I recently had the awesome experience of a restaurant completely catering to my dietary needs. My company hosts a lot of lunches there and the hospitality manager worked with the chef to create a dish specifically for me. It was pretty significant as it’s a Korean-American fusion restaurant that makes its bread and butter with foods I can’t eat. They made an awesome ground turkey stir fry and talked with me about what they put in it. I think I’ve been able to replicate it almost to a tee. They didn’t add coconut aminos but I couldn’t resist. We’ve eaten it about 5 times over the last month as it takes less than 30 minutes from start to finish and tastes awesome. Enjoy!

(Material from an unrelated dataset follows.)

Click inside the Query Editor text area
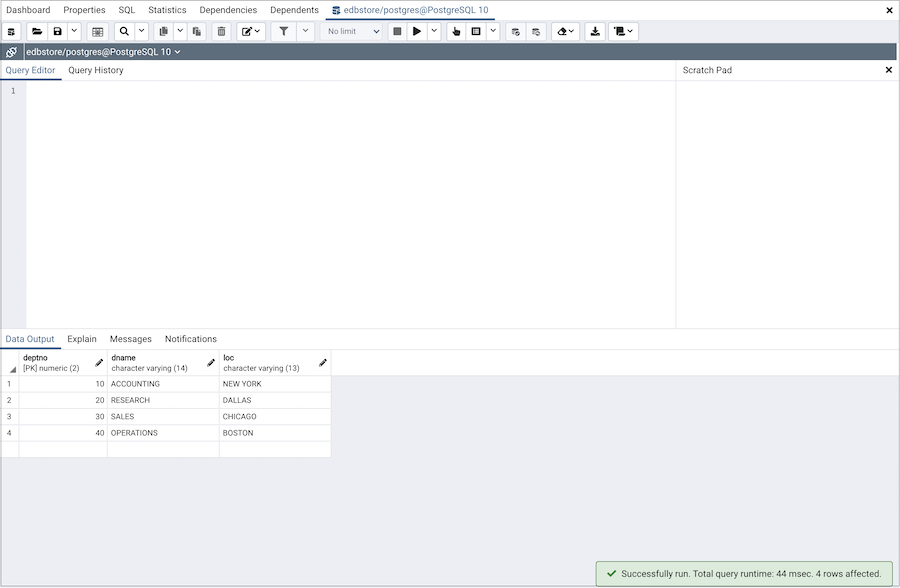The image size is (900, 588). click(x=350, y=200)
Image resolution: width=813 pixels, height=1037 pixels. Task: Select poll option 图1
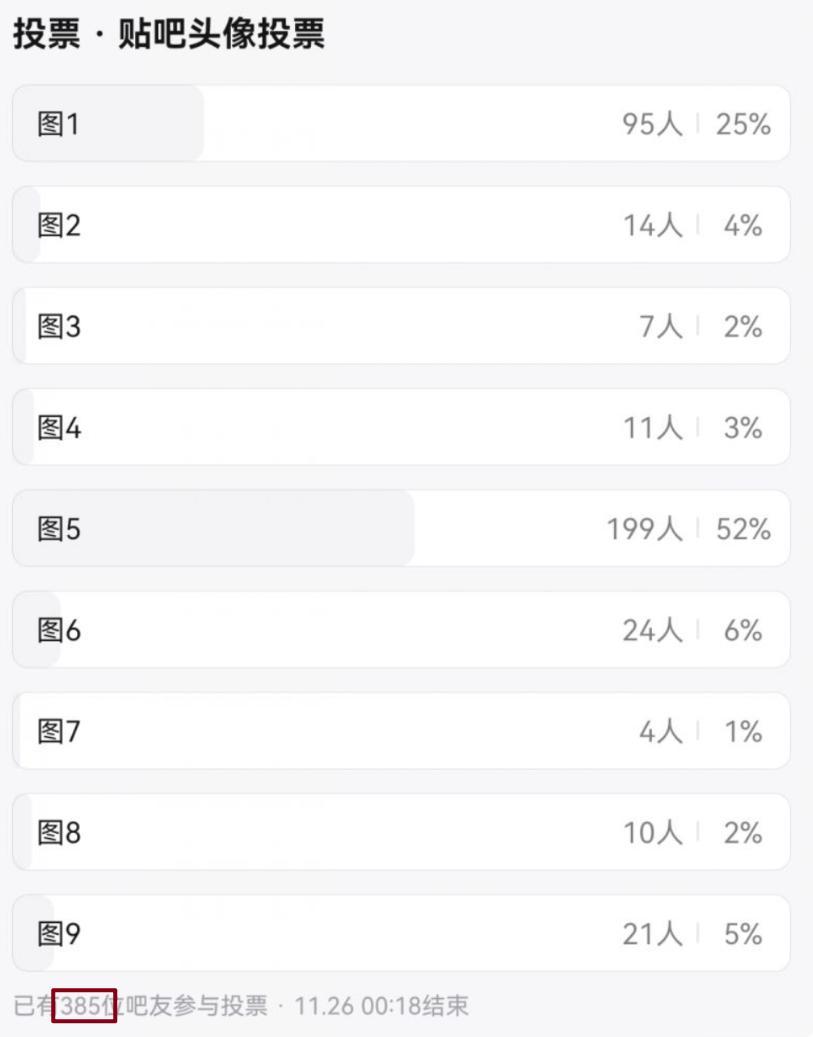tap(400, 124)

1 Tablespoon Toasted Sesame Oil (plus 1 Tablespoon for saute)
3 Tablespoons Coconut Aminos
2 Teaspoons honey
1 Teaspoon salt
1 Teaspoon ground ginger
1/2 Teaspoon ground onion
1/2 Teaspoon Chili Pepper Flakes
1 Clove Minced Garlic
1/2 lb Ground Turkey
1.5 cup chopped carrots
1/2 cup finely chopped yellow onion
1 cup finely chopped mushrooms (I like Cremini)
1 cup spinach or kale
1.) Combine the first seven ingredients in a blender and blend until sauce forms, minus 1 Tablespoon of Sesame Oil. Heat 1 Tablespoon Sesame oil in large pan over medium heat. Add garlic and saute for about 2 minutes.

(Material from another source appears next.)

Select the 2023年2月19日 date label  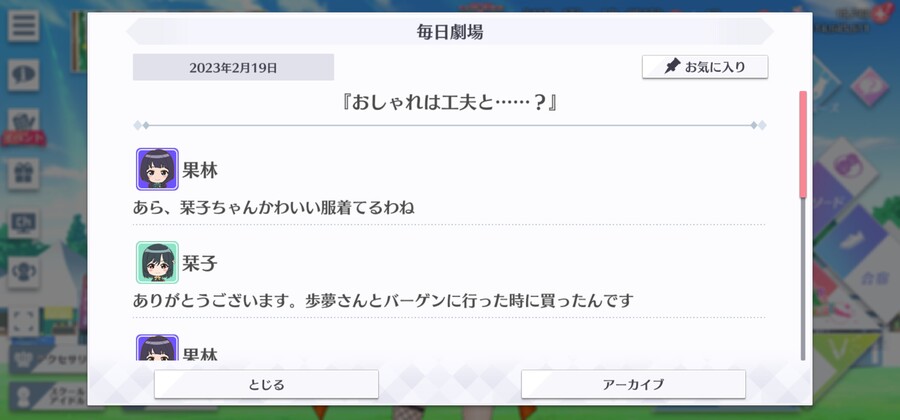233,67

2.) Add ground turkey to garlic and brown on both sides. Drain any access liquid and add carrots and onions. Cook for 5-7 minutes or until carrots soften and onions are translucent.
3.) Add mushrooms and add sauce. Cook for another 3 minutes and add spinach. Cook for another 2 minutes or until the greens are wilted.